Texte retenu

━━━━━━━━━━━━━━━━

De la formation au musée du Jeu de Paume

Après des études primaires dans sa région natale du Dauphiné, Rose Valland intègre l’École nationale des beaux-arts de Lyon (1918-1922), puis l’École nationale supérieure des beaux-arts de Paris (1922-1925), avant d’étudier à l’École du Louvre (1922-1927). Son parcours universitaire, exceptionnel à l’époque pour une femme de sa condition sociale, se poursuit à l’Institut d’art et d’archéologie (1924-1927) et à l’École pratique des hautes études (1925-1938). Au cours de sa formation, elle se spécialise dans en premier temps dans l’art des primitifs italiens, avant de s’intéresser à l’archéologie grecque puis à l’art moderne.

Ces connaissances lui seront précieuses durant la guerre pour identifier les œuvres « dégénérées » qui transiteront par le musée du Jeu de Paume. Après plusieurs candidatures adressées en vain aux institutions muséales, elle y obtient un poste de secrétaire bénévole en février 1932, peu avant la réouverture de l’institution le 23 décembre, en tant que musée des Écoles étrangères contemporaines. Rose Valland devient ainsi l’assistante du conservateur du Jeu de Paume, André Dezarrois (1889-1979), ce qui la conduit à assurer des missions d’une grande polyvalence : gestion des affaires administratives courantes, organisation des expositions, rédaction des catalogues, inventaire des œuvres, etc.

━━━━━━━━━━━━━━━━

Enregistrements fournis
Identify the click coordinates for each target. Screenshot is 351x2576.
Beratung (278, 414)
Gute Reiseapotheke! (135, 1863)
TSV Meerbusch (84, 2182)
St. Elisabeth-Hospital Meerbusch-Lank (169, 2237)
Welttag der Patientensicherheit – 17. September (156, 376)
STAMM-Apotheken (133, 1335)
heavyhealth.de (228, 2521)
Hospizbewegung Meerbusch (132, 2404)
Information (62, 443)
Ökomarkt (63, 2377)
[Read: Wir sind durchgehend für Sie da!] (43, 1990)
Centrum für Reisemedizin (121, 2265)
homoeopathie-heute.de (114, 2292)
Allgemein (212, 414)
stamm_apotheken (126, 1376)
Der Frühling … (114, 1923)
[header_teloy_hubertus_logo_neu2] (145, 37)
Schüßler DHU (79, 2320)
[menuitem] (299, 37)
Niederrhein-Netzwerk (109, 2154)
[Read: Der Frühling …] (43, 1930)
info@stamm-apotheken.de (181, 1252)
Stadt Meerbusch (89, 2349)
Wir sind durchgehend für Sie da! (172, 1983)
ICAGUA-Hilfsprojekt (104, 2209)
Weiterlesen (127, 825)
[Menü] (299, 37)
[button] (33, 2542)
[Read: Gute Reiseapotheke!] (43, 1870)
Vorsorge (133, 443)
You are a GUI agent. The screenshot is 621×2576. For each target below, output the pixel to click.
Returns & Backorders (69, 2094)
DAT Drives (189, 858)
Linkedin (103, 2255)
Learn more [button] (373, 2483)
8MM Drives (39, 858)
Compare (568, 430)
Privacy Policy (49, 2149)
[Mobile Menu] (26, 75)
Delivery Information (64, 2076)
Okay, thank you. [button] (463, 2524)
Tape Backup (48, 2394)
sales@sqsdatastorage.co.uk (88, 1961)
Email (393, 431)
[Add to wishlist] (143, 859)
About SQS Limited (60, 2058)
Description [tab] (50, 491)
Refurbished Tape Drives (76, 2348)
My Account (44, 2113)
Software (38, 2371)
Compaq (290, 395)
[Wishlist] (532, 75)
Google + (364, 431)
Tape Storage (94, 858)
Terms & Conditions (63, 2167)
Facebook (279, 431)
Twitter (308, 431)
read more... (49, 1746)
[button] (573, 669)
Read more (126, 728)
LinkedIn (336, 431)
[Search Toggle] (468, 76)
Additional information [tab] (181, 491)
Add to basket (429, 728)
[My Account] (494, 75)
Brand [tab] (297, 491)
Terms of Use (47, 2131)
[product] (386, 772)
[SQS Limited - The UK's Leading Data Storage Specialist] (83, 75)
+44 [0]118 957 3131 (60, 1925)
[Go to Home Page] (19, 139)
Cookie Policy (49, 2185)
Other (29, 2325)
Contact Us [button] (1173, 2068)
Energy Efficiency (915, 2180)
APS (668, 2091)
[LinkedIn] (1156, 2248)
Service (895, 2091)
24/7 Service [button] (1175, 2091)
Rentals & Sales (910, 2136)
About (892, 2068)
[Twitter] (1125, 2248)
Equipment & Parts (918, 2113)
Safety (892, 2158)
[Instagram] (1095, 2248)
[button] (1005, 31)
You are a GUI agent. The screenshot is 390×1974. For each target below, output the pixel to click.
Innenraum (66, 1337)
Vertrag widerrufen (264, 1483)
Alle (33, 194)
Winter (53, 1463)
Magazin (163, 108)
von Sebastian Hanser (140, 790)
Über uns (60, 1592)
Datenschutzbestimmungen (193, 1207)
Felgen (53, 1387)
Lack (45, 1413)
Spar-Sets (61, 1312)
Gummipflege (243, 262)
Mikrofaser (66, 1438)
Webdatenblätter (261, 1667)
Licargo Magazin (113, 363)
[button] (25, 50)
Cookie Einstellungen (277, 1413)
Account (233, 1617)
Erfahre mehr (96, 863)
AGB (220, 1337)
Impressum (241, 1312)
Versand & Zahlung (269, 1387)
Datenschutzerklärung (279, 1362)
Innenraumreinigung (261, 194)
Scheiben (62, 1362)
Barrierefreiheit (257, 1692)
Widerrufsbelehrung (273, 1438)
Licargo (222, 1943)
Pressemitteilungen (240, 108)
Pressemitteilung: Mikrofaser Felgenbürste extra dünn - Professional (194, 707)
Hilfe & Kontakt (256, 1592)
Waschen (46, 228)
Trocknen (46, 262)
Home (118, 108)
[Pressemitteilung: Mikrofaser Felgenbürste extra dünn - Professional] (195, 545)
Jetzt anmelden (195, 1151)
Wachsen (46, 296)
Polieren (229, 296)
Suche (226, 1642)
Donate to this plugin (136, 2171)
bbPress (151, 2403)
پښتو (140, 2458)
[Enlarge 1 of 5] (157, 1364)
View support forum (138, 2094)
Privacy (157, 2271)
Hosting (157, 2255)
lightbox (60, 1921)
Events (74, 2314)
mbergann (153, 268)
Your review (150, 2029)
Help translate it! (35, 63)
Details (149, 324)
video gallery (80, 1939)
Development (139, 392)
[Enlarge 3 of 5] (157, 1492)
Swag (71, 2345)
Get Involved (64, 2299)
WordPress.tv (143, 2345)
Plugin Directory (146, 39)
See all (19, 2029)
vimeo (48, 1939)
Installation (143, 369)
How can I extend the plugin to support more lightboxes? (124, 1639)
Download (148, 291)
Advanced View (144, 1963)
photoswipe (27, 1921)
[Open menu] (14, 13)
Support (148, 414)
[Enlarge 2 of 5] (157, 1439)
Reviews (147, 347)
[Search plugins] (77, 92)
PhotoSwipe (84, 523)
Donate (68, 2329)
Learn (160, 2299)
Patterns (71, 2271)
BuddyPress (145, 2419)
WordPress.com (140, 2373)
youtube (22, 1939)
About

━━━━━━━━━━━━━━━━

Tâches demandées
**a)** Dans les enregistrements, recopiez uniquement le passage allant de la ligne qui contient « Energy Efficiency (915, 2180) » jusqu'à celle qui contient « Erfahre mehr (96, 863) », ces deux lignes comprises, sans omettre les instructions qui s'y trouvent. Décalez de 141 chaque nombre des coordonnées données en réponse.
**b)** Prolongez le texte sur la formation de Rose Valland et ses débuts au musée du Jeu de Paume, à partir de sa dernière phrase.

Réponses aux tâches
**a)**
Energy Efficiency (1056, 2321)
APS (809, 2232)
[LinkedIn] (1297, 2389)
Service (1036, 2232)
24/7 Service [button] (1316, 2232)
Rentals & Sales (1051, 2277)
About (1033, 2209)
[Twitter] (1266, 2389)
Equipment & Parts (1059, 2254)
Safety (1033, 2299)
[Instagram] (1236, 2389)
[button] (1146, 172)
You are a GUI agent. The screenshot is 390×1974. For each target below, output the pixel to click.
Innenraum (207, 1478)
Vertrag widerrufen (405, 1624)
Alle (174, 335)
Winter (194, 1604)
Magazin (304, 249)
von Sebastian Hanser (281, 931)
Über uns (201, 1733)
Datenschutzbestimmungen (334, 1348)
Felgen (194, 1528)
Lack (186, 1554)
Spar-Sets (202, 1453)
Gummipflege (384, 403)
Mikrofaser (207, 1579)
Webdatenblätter (402, 1808)
Licargo Magazin (254, 504)
[button] (166, 191)
Cookie Einstellungen (418, 1554)
Account (374, 1758)
Erfahre mehr (237, 1004)

**b)**
Le rythme soutenu avec lequel se succède les manifestations, dont les vernissages sont prisés par l’élite intellectuelle et artistique parisienne, lui impose une charge de travail importante. Le carnet d’adresses du musée1, tenu par l’assistante de conservation, est alors rempli des contacts de personnalités artistiques renommées, ou appelées à le devenir, tel Marc Chagall, Kees Van Dongen, Marie Laurencin, Marcel Despiau, Germaine Richier ou encore Pablo Picasso. Le Jeu de Paume figure à ce titre parmi les institutions culturelles les plus actives de l’entre-deux-guerres, tenant rôle de vitrine française ouverte sur la création des artistes étrangers contemporains.

De décembre 1932 à août 1939, la succession ininterrompue d’expositions novatrices et originales font apparaître les personnalités d’André Dezarrois et de Rose Valland comme particulièrement audacieuses et pionnières2. Rose Valland fournit un travail assidu, dont les archives3 conservent la trace : minutes de lettres reçues et envoyées, listes d’œuvres émargées, attestations pour les assurances clou à clou, etc., dévoilent une attachée de conservation appliquée et réfléchie, de contact aisé aussi bien avec les artistes, les hôtes de marque qu’avec le personnel technique. Ce travail soutenu pour la promotion des écoles étrangères aboutit pour Rose Valland, sept années après son arrivée au Jeu de Paume, à la remise de la plus haute distinction honorifique de la Lettonie : le 14 septembre 1939, elle reçoit en effet du ministre Olgerd Groswald la croix de chevalier des Trois Étoiles.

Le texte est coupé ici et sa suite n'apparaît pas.